In the aftermath, state and local governments passed laws that made HIV testing a special case, requiring that patients sign an extraordinary informed consent document before they could be tested. Though government and private organizations may have encouraged individuals to seek testing, such burdens meant that HIV tests never became a routine part of clinical care in the United States.2
Sixteen years after Bush's ill-fated speech, the U.S. government has again announced plans to make HIV testing a standard procedure. An HIV prevention initiative announced on April 18, 2003, by the U.S. Centers for Disease Control and Prevention (CDC):
... emphasizes the use of proven public health approaches to reducing the incidence and spread of disease. As with other sexually transmitted diseases (STDs) or any other public health problem, principles commonly applied to prevent disease and its spread will be used, including appropriate routine screening, identification of new cases, partner notification, and increased availability of sustained treatment and prevention services for those infected.3
Given the history of controversy that has surrounded HIV testing, one might suspect that talk of "routine screening" and handling AIDS like "any other public health problem" would have activists marching in the streets. But the CDC's new strategy has been met with little outright objection. While there have been concerns voiced about particular aspects of the plan, and some fear that focusing more funding and effort on HIV-infected individuals will undercut programs working with seronegative people, most commentators are praising the plan to make HIV testing routine and approach the epidemic with a more traditional public health strategy.4-6
What are we to make of this? One interpretation is that science is finally winning out over politics. "AIDS exceptionalism" -- through which activists and civil libertarians tie the hands of public health experts and the government by playing up fears of discrimination and invasion of personal privacy -- is starting to wane.
Subscribing to this way of thinking, the head of a Texas-based sexual health policy organization wrote in a recent op-ed that the CDC's new strategy is "a first step toward treating HIV/AIDS like a public health challenge, not a political issue."7 Other recent accounts of the history of AIDS and the response to it would agree.8, 9
This view is correct in the sense that the CDC's shift represents a closer approximation of science-based disease control and standard public health practice. It is inaccurate, however, to the extent that it paints the change as a victory over misplaced concerns for rights and freedoms. That it is now possible to approach HIV with a strategy that employs the proven methods of public health management with little fear of resultant discrimination speaks to medical and technical advances -- and to victories for the causes of human rights and social equality. It is wrong to see it as the overcoming of obstacles inappropriately raised in the name of these ideals.

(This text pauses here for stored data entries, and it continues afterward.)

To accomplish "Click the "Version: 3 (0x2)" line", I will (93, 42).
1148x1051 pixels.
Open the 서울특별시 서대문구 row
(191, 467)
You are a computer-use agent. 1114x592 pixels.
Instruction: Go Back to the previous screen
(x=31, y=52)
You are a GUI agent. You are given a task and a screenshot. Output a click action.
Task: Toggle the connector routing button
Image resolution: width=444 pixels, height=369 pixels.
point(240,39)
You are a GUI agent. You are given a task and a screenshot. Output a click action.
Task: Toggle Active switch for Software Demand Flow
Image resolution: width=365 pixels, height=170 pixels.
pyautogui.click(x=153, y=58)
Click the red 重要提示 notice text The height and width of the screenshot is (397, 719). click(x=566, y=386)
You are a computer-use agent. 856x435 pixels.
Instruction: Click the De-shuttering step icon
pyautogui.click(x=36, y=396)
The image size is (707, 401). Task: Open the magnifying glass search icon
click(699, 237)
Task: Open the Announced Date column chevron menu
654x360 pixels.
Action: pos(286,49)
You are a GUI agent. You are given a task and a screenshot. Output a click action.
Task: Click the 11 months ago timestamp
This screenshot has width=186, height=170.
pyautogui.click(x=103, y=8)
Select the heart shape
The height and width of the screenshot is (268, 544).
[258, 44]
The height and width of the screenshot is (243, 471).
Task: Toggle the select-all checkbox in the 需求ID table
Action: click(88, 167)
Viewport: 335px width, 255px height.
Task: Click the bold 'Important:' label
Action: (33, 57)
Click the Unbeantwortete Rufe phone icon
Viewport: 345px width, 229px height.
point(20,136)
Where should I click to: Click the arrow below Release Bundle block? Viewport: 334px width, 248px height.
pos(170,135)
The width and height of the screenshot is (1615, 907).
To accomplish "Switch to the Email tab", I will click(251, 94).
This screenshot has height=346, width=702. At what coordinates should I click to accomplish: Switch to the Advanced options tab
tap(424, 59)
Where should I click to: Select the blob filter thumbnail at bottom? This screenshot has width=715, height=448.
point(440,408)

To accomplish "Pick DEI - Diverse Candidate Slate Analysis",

Though some details remain to be seen, the answer to that question appears to be "yes." Current strategies are simply not lowering infection rates and reducing unsafe sexual behavior. Additionally, there is a great deal to be gained by employing new technology to make testing more routine and efficient.
After the virtual elimination in the United States of the risk of spreading HIV through blood donations and in clinical settings, and the great reduction of perinatal HIV transmission, the main modes of HIV transmission in the United States became sharing syringes in intravenous drug use and unprotected sex. Partly because testing has been so controversial, and because programs to provide clean syringes to drug users are wrongly banned from receiving federal funding, government HIV prevention at the national, state, and local levels has focused on bringing "safer sex" messages to HIV-negative people -- particularly those seen to be "at risk" for infection.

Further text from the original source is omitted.